After last week’s diplomatic overtures on Syria, we’ve entered a period of relative calm and back to our mixed bag of stories of interest. NPR is running a fabulous series on Brazil in the lead up to the World Cup, which is also timely since the Brazilian president cancelled her plans to visit the United States as a result of U.S. spying on her and other Brazilians, a revelation that came out of the Snowden affair.

In other news, I’m going to link to stories on Chinese extraordinary measures to address pollution, how much energy electricity your average refrigerator uses, Nathan Jensen’s cautionary tale on the peer review process, a story on poverty tourists in South Africa, and more from international politics and academia!

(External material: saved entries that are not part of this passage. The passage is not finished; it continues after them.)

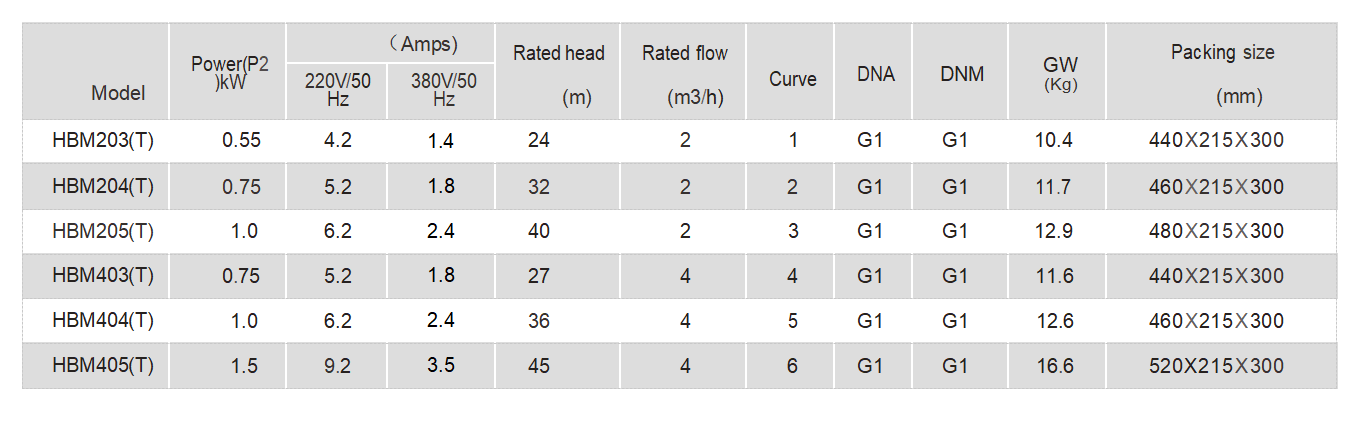Click the DNM column header
Image resolution: width=1372 pixels, height=430 pixels.
point(961,74)
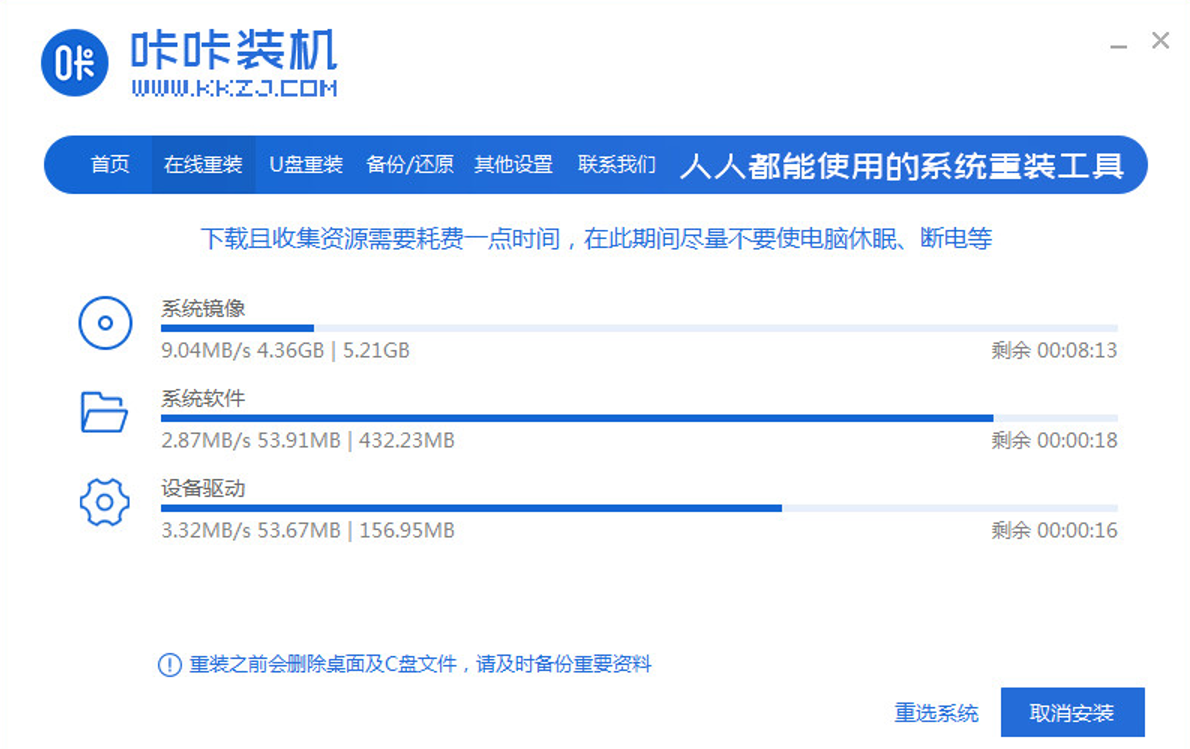The image size is (1190, 749).
Task: Click the warning info circle icon
Action: click(x=170, y=664)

Energy and the Environment

– China says no new coal plants in and around Beijing and Shanghai, a massive effort to try to clean up their air but will it yield results in a timely manner?

– Your refrigerator consumes as much energy electricity in a year as the average per capita consumption in many African countries

– Obama’s new rules on power plants likely to make new coal plants unlikely

Academia

– Nathan Jensen reminds us that the peer review process is a slog, takes forever, so don’t bank on one big project, five years from initial submission to publication for an award-winning paper!

– Peter Campbell and Mike Desch deconstruct academic rankings from the National Research Council and why the undervalue IR (no books, no pubs like Foreign Affairs)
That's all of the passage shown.